### Requirement
Edit the records from the start through the line containing "Action: click(x=654, y=32)" by replacing "Instruction" with "Directive" and leaving everything else unchanged. Give only those lines.

### Provided records

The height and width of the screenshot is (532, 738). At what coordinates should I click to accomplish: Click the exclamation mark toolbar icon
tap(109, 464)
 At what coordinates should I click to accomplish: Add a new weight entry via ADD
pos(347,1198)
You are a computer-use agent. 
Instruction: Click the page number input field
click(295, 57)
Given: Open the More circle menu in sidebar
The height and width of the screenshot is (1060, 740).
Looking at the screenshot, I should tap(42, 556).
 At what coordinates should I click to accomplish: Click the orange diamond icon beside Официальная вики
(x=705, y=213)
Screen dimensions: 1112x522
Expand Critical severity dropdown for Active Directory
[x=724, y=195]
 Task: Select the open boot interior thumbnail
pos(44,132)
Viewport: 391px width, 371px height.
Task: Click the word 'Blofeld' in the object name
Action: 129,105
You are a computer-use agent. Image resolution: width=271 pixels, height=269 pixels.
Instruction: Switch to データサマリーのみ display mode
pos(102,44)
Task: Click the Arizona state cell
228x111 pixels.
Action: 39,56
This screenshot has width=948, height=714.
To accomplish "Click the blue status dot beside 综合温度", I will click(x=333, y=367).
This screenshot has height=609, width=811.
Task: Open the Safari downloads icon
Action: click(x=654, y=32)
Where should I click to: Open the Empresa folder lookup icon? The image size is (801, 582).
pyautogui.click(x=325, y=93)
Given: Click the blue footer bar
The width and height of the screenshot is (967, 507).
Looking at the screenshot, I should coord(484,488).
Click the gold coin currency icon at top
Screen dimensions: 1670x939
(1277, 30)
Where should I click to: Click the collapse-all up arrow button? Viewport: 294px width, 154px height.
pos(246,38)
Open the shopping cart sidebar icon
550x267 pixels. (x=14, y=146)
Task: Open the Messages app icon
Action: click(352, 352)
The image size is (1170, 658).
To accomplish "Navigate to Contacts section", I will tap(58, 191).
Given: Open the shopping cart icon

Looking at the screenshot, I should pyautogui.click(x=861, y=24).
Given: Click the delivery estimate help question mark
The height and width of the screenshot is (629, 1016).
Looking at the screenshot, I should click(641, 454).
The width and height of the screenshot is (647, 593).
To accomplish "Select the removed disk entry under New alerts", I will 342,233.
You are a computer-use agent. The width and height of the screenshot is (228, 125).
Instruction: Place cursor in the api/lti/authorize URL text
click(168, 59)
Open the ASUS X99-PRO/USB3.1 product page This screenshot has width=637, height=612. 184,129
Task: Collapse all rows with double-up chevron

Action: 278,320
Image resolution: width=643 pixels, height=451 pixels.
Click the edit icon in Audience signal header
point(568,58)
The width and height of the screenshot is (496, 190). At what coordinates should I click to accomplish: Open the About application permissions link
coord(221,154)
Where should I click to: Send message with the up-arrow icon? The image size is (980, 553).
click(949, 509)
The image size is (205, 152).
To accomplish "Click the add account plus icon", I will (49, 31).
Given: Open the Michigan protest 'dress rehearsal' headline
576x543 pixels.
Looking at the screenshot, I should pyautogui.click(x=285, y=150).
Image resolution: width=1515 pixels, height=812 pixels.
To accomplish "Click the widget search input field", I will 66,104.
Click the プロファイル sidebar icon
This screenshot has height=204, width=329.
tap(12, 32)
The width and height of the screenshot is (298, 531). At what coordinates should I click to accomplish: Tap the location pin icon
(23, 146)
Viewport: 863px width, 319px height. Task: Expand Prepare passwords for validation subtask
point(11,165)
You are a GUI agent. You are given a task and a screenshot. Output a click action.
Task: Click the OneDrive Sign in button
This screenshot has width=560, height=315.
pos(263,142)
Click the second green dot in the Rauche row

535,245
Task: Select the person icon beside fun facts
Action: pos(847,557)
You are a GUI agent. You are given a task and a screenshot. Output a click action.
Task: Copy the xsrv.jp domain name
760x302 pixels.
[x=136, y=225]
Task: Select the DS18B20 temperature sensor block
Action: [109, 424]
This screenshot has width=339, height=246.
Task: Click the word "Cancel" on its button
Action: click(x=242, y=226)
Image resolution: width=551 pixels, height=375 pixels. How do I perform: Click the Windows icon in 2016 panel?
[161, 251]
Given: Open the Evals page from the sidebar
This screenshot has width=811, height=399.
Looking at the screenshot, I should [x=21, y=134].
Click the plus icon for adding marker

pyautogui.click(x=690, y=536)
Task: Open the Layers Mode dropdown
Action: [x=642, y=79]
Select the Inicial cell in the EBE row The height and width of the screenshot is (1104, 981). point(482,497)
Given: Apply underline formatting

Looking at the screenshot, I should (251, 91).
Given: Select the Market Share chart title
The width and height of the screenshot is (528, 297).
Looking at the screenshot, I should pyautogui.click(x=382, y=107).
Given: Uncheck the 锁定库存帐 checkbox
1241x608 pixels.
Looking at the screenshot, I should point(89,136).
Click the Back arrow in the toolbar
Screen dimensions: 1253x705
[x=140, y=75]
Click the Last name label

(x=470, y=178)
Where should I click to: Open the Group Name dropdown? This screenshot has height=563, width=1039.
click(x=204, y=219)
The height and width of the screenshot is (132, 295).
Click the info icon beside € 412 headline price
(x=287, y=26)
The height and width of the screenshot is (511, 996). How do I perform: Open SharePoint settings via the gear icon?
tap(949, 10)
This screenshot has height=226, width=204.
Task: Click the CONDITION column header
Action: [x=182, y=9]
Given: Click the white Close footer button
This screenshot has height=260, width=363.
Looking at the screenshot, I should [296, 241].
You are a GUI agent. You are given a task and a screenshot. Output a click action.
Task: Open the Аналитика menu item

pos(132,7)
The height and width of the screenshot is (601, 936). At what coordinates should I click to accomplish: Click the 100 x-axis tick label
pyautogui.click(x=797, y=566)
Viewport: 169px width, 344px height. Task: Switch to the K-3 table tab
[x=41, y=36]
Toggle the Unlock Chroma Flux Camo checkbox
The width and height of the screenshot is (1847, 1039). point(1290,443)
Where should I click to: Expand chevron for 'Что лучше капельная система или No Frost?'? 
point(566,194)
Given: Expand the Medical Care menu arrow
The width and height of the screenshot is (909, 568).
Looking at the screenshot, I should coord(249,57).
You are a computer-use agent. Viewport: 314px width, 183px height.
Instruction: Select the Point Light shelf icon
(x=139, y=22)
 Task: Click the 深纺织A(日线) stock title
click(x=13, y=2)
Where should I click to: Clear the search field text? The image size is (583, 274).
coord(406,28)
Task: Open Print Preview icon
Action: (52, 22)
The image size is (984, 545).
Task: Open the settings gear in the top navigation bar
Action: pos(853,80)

### Solution
The height and width of the screenshot is (532, 738). At what coordinates should I click to accomplish: Click the exclamation mark toolbar icon
tap(109, 464)
 At what coordinates should I click to accomplish: Add a new weight entry via ADD
pos(347,1198)
You are a computer-use agent. 
Directive: Click the page number input field
click(295, 57)
Given: Open the More circle menu in sidebar
The height and width of the screenshot is (1060, 740).
Looking at the screenshot, I should tap(42, 556).
 At what coordinates should I click to accomplish: Click the orange diamond icon beside Официальная вики
(x=705, y=213)
Screen dimensions: 1112x522
Expand Critical severity dropdown for Active Directory
[x=724, y=195]
 Task: Select the open boot interior thumbnail
pos(44,132)
Viewport: 391px width, 371px height.
Task: Click the word 'Blofeld' in the object name
Action: 129,105
You are a computer-use agent. Image resolution: width=271 pixels, height=269 pixels.
Directive: Switch to データサマリーのみ display mode
pos(102,44)
Task: Click the Arizona state cell
228x111 pixels.
Action: 39,56
This screenshot has width=948, height=714.
To accomplish "Click the blue status dot beside 综合温度", I will click(x=333, y=367).
This screenshot has height=609, width=811.
Task: Open the Safari downloads icon
Action: click(x=654, y=32)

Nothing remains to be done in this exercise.